## TEXTO DE ESTUDO:
As vantagens anunciadas pelo avanço da biotecnologia agrícola não serão de fato reais
enquanto o comportamento monopólico decorrente das fusões e aquisições, dos acordos de
cartéis e da recrudescência dos direitos de propriedade intelectual perpetuar. Os benefícios
advindos das inovações que poderiam favorecer os agricultores e consumidores estão, na
verdade, sendo “capturados” para grandes corporações. Dessa maneira, todas as possíveis
vantagens oriundas dos OGMs tornam-se ilusões. Como a primeira RV, a Revolução Genética
também não alcança seu objetivo mais difundido, qual seja, acabar com a fome no mundo. Os
transgênicos por si não são instrumentos eficazes de combate à fome enquanto não houver
uma maior democratização das oportunidades de desenvolvimento.

## OS DADOS:
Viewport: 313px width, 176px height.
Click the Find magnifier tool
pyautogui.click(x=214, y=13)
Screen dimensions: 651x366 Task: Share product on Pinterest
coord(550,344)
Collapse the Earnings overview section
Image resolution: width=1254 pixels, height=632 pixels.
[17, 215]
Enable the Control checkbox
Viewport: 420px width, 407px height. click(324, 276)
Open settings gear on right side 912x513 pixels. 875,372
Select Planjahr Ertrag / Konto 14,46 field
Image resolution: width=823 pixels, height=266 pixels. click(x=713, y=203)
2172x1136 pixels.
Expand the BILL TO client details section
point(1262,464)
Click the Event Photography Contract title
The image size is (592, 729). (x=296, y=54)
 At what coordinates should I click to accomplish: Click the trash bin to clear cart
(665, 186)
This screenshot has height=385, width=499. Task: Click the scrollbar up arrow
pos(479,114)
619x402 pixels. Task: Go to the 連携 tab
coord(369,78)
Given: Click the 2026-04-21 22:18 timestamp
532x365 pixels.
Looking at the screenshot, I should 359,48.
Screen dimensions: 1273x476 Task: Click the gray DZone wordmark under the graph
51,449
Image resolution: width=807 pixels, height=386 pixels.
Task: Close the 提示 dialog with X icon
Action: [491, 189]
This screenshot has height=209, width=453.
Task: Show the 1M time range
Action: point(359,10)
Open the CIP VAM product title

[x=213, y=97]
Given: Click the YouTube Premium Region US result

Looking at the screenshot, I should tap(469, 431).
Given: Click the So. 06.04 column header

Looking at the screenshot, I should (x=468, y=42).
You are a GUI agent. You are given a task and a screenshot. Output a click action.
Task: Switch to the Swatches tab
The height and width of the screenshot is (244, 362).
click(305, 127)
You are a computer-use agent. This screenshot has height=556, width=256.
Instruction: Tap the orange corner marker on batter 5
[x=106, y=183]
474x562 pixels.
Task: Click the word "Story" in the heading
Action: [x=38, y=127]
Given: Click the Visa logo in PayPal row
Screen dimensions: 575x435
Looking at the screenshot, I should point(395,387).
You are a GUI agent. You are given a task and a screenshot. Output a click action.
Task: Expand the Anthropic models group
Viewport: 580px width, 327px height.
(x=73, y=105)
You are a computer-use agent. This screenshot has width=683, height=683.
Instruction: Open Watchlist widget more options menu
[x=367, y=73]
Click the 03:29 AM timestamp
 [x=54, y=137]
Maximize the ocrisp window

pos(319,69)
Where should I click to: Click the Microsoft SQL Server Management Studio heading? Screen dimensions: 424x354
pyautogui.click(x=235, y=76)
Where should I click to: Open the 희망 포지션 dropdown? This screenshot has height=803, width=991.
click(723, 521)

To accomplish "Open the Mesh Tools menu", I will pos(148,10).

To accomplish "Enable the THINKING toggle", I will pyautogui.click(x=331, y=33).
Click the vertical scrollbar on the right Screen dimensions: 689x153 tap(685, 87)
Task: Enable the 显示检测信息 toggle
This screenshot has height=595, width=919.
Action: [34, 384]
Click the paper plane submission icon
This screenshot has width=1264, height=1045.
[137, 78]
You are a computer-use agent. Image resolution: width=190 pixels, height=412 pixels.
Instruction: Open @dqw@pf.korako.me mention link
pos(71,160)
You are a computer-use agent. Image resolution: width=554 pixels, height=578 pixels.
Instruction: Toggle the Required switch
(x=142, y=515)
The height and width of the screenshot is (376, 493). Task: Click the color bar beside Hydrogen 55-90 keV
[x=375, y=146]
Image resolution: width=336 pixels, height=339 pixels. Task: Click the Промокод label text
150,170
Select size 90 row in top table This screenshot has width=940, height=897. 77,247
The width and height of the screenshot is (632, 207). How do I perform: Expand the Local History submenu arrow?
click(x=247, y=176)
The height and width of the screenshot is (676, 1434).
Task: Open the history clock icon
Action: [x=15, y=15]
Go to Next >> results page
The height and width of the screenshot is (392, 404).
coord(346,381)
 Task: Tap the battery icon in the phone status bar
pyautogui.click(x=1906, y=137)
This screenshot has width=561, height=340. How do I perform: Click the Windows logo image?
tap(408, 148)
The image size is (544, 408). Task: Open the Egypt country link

## EXERCÍCIOS A RESOLVER:
#1 No texto sobre biotecnologia agrícola, qual é o objetivo mais difundido que a Revolução Genética também não alcança?
#2 Dê continuidade ao texto sobre biotecnologia agrícola a partir do ponto em que ele termina.

## RESPOSTAS POR ITEM:
#1 Acabar com a fome no mundo.

#2
Talvez o mais difícil diante do estabelecimento desse novo padrão sócio-político-
econômico nascido com a Era do Conhecimento seja a possibilidade de se equacionar os
objetivos de crescimento econômico e competitividade de empresas e países com as metas de
desenvolvimento e equidade social. Todavia, a nova RV, pautada nos transgênicos, deve aspirar
um desenvolvimento sustentável e includente.
Face aos desafios atuais, é necessário o controle social sobre os diversos aspectos do
desenvolvimento econômico e da inovação, a subordinação dos mecanismos de apropriação
privada de informações e conhecimentos frente à universalização do acesso daqueles de interesse
público e social. Também é essencial o estabelecimento da visão de que o avanço do
conhecimento não cabe somente ao desenvolvimento econômico, mas deve antes de tudo estar
orientado ao desenvolvimento humano em suas mais diversas dimensões. Por isso é
134
imprescindível a adoção de estratégias sócio-políticas mais sustentáveis, recuperando o papel das
políticas estratégicas frente ao imperativo ideológico da globalização e da financeirização.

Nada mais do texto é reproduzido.